Judith Miller scores a sizzling scoop on Page One of today’s New York Times. Her story, “Illicit Arms Kept Till Eve of War, an Iraqi Scientist Is Said To Assert,” asserts that an Iraqi scientist who claims he worked on Saddam’s chemical warfare program for a decade has led U.S. military investigators to a “supply of material that proved to be the building blocks of illegal weapons” that he buried as proof of the weapons program.

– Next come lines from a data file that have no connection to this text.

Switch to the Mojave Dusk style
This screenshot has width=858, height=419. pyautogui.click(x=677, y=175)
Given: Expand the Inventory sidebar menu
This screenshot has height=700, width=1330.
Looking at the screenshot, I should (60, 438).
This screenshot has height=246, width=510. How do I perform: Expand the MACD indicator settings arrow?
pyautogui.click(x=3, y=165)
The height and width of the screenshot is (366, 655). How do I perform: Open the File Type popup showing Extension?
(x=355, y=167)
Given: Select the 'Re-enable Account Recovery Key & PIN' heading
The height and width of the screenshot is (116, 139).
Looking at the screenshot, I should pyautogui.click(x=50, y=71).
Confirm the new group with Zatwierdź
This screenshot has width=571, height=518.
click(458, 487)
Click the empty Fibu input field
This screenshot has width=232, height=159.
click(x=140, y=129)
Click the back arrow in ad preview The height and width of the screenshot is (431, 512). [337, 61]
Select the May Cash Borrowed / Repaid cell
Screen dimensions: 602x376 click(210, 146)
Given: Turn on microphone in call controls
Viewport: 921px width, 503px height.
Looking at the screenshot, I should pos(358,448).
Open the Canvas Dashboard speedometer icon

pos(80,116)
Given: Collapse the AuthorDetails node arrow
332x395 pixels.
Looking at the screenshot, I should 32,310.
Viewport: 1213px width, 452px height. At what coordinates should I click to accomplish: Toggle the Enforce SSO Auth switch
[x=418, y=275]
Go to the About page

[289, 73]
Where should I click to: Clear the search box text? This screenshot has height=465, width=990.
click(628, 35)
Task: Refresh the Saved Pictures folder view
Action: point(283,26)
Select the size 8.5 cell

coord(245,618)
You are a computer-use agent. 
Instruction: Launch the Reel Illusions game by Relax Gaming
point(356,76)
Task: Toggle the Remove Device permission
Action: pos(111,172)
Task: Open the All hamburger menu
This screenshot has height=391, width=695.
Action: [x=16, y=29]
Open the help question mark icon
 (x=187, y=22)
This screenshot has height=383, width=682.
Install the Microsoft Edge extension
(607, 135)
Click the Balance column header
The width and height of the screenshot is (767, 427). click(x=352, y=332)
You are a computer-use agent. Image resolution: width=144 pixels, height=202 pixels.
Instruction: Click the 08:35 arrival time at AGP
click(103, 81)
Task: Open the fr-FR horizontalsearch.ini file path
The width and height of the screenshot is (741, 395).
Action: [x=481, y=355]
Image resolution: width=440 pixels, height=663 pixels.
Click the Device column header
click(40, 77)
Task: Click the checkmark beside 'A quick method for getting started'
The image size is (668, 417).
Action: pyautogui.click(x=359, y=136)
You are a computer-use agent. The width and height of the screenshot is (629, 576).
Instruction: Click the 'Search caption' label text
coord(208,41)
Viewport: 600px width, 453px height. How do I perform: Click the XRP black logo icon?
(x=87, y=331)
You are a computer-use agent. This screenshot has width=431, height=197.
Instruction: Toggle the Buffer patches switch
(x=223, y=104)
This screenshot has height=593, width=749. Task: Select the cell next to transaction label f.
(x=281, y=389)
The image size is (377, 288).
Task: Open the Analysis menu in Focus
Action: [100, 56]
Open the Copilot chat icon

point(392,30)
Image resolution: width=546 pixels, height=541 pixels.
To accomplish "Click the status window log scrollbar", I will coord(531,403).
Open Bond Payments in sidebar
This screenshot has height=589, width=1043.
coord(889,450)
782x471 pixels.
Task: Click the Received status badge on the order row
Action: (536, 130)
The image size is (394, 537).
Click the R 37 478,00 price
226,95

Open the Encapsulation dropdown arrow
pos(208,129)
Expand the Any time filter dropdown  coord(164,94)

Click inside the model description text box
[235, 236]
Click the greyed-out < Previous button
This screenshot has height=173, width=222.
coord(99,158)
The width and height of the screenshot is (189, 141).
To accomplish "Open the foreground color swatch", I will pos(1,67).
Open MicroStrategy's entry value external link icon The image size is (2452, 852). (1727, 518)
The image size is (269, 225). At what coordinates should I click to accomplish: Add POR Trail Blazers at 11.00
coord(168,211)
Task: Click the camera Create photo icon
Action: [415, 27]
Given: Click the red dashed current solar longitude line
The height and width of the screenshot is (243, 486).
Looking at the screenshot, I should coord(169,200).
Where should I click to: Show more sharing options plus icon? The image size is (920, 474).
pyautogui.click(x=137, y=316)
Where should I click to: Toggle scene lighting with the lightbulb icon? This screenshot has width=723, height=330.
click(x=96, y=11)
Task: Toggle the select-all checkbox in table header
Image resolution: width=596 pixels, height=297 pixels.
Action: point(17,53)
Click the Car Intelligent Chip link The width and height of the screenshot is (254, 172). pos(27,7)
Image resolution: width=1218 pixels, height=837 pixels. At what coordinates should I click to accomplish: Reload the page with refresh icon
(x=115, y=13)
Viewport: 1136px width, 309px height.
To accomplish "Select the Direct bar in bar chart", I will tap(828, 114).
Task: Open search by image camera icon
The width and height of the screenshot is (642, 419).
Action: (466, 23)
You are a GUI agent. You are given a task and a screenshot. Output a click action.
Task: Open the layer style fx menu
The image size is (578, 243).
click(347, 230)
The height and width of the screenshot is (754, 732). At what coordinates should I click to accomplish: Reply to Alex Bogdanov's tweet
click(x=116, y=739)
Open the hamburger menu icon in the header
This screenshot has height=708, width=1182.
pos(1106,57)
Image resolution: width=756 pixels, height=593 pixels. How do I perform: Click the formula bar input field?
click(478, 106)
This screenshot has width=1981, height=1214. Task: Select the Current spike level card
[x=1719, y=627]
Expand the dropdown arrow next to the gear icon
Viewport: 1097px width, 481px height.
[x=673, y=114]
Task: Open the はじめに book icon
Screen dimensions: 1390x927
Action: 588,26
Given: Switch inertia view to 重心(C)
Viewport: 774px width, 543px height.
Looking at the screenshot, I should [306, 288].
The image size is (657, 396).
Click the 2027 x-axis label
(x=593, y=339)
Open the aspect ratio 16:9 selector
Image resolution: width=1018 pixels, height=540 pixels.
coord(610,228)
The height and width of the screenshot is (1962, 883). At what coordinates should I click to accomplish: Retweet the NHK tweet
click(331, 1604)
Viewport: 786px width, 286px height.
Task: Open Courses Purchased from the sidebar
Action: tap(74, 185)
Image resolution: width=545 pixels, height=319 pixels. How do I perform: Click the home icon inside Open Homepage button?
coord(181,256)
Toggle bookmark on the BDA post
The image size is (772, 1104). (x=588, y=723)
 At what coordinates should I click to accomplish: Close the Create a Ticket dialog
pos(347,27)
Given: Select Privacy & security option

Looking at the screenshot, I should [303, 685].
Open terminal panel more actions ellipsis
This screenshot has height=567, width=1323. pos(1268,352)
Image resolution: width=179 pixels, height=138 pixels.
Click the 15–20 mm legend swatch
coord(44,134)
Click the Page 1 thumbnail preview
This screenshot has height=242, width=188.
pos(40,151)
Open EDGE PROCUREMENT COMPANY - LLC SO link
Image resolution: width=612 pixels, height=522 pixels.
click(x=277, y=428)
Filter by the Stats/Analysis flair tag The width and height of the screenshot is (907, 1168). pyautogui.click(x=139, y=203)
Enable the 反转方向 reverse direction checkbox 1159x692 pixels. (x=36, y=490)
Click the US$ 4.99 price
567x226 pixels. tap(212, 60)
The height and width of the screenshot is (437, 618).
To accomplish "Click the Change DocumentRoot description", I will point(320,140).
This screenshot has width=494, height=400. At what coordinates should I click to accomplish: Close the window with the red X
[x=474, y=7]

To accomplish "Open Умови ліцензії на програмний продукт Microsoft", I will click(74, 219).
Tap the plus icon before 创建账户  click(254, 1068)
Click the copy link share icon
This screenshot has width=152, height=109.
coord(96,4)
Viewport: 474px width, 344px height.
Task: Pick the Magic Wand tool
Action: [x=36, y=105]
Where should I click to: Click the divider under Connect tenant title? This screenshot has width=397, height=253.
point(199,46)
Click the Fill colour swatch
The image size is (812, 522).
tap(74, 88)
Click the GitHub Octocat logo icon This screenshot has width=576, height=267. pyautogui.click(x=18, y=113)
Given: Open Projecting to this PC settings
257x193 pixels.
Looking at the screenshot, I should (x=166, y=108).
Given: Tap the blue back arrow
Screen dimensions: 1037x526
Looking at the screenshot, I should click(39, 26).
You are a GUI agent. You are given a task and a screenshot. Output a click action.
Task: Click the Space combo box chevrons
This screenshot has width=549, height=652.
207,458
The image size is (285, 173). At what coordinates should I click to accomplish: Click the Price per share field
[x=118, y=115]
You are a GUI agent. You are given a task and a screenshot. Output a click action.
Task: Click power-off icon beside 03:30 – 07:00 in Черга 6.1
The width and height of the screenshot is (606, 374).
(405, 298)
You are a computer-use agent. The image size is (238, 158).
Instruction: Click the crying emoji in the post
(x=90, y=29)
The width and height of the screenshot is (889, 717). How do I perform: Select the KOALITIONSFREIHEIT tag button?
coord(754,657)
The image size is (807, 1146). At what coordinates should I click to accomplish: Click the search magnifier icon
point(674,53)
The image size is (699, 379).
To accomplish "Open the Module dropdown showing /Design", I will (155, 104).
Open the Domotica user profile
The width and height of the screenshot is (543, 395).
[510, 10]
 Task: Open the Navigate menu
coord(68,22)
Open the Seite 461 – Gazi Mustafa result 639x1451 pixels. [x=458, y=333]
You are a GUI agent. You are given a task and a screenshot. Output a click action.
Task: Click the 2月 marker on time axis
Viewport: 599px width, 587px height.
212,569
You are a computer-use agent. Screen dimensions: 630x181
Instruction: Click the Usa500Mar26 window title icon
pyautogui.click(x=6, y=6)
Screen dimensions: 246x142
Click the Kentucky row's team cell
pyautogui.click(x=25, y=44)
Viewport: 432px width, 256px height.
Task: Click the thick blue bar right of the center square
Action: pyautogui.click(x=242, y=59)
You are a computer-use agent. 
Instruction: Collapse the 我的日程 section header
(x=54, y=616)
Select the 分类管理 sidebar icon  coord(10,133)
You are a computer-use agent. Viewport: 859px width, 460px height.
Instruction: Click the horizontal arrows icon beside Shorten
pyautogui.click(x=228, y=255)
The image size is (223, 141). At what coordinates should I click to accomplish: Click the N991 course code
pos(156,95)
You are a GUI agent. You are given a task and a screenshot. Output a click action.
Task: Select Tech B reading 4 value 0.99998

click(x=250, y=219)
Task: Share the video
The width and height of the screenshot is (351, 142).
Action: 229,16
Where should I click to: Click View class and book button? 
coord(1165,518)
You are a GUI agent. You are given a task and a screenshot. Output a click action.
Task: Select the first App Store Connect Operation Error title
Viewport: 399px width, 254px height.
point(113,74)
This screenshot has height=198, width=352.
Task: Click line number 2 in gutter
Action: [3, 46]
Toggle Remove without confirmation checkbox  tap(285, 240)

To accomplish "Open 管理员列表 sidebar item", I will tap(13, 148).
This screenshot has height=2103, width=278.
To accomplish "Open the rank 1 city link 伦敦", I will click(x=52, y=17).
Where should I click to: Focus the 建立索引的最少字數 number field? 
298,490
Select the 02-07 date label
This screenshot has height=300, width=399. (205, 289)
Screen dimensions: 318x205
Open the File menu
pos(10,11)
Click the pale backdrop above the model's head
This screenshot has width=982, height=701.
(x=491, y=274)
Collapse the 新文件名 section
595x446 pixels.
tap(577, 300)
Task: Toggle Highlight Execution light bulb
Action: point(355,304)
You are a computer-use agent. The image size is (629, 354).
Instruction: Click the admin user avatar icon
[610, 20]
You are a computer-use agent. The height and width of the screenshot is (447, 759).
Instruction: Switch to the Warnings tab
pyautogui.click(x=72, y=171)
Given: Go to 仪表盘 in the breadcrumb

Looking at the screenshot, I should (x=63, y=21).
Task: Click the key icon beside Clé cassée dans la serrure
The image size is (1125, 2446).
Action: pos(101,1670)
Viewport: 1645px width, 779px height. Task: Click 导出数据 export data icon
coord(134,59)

The scientist also says Iraq destroyed chemical weapons and biological equipment before the war commenced, that it sent “conventional [Correction 4/23: that should be unconventional] weapons and technology to Syria,” that recently “Iraq was cooperating with Al Qaeda,” and that Iraq had shifted its efforts to R&D on weapons more difficult for inspectors to detect. Miller describes the source’s allegations and rudimentary proof as “the most important discovery to date in the hunt for illegal weapons.”

Journalistic bombshells all (pardon the pun). But one-third of the way into Miller’s story come these two paragraphs about the sourcing deal behind the scoop that she struck with Mobile Exploitation Team Alpha, the U.S. military team searching for WMD in Iraq. Raising more questions about her relationship to MET Alpha than she answers, Miller writes:

Under the terms of her accreditation to report on the activities of MET Alpha, this reporter was not permitted to interview the scientist or visit his home. Nor was she permitted to write about the discovery of the scientist for three days, and the copy was then submitted for a check by military officials.Those officials asked that details of what chemicals were uncovered be deleted. They said they feared that such information could jeopardize the scientist’s safety by identifying the part of the weapons program where he worked.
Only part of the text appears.